▶ _Document excerpt_
===
At some point after (the details of 2004 have gotten a bit blurry), I was in a CD store with my dad when I spotted a large, sturdy, Green Day poster, and I had to have it. I begged my dad for the poster, thinking to myself, wow, how punk rock am I? I remember my dad laughing in a puzzled sort of way as he paid for the poster. He’s a big Green Day fan, but probably couldn’t understand why his 8-year-old daughter was, too.


When I got home I leaned the poster against my wall- it had one of those cardboard backs. I stared at it for a while, and then shoved it to the back of my closet. Foreign drummer Tré Cool was looking into my soul, like he could devour me as an appetizer. To convince myself that I was in fact ready for the punk life, I would take the poster out and look at it every now and then...just not right before I went to bed. Monsters were real, and they now suddenly wore the face of Tré Cool.
===
▶ _Goal_
Write out the part of the Green Day poster story that begins at the words "At some point" and stops after "daughter was, too.".

▶ _Provided material_
===
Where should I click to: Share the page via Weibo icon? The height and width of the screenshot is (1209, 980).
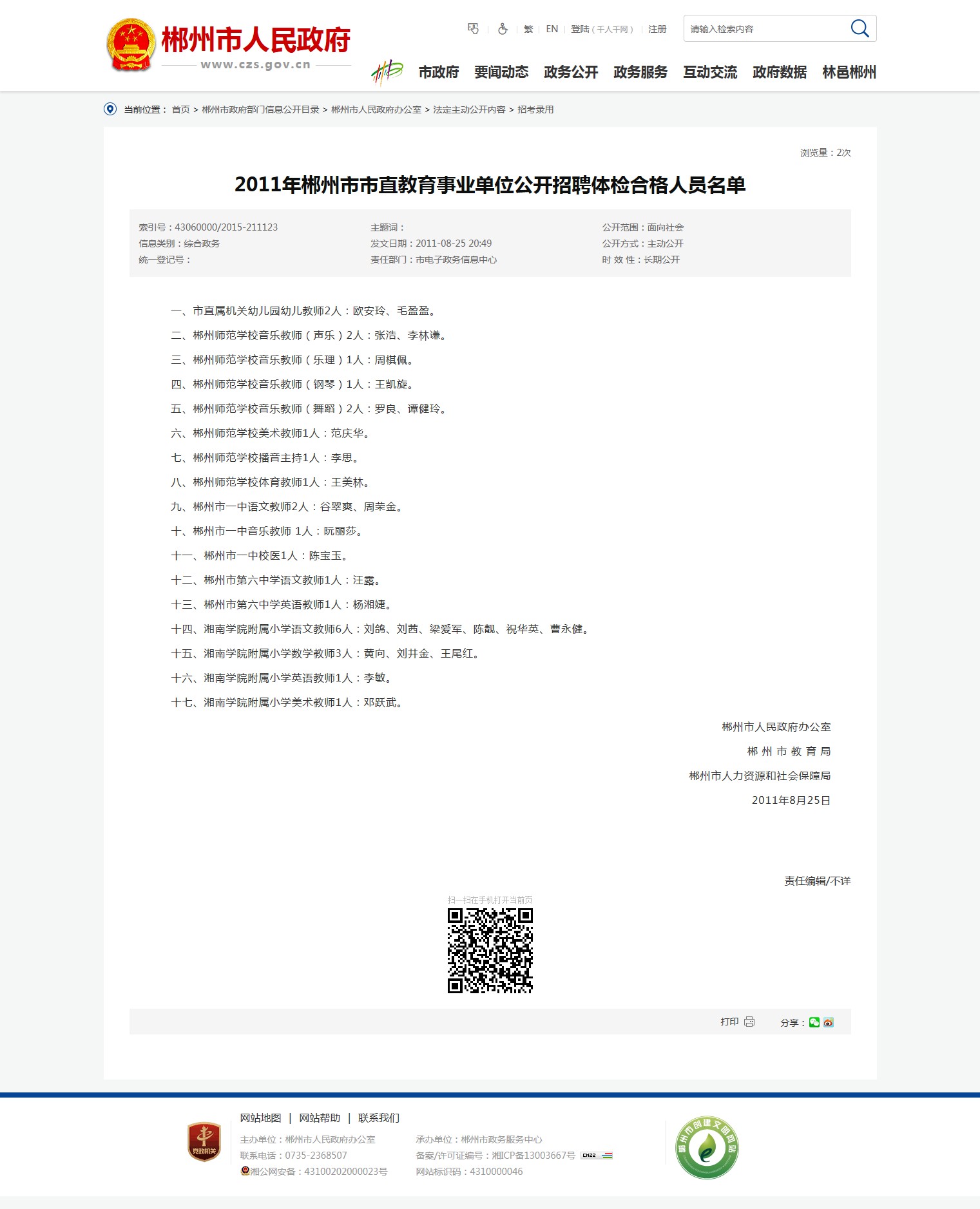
===
▶ _Response to this task_
At some point after (the details of 2004 have gotten a bit blurry), I was in a CD store with my dad when I spotted a large, sturdy, Green Day poster, and I had to have it. I begged my dad for the poster, thinking to myself, wow, how punk rock am I? I remember my dad laughing in a puzzled sort of way as he paid for the poster. He’s a big Green Day fan, but probably couldn’t understand why his 8-year-old daughter was, too.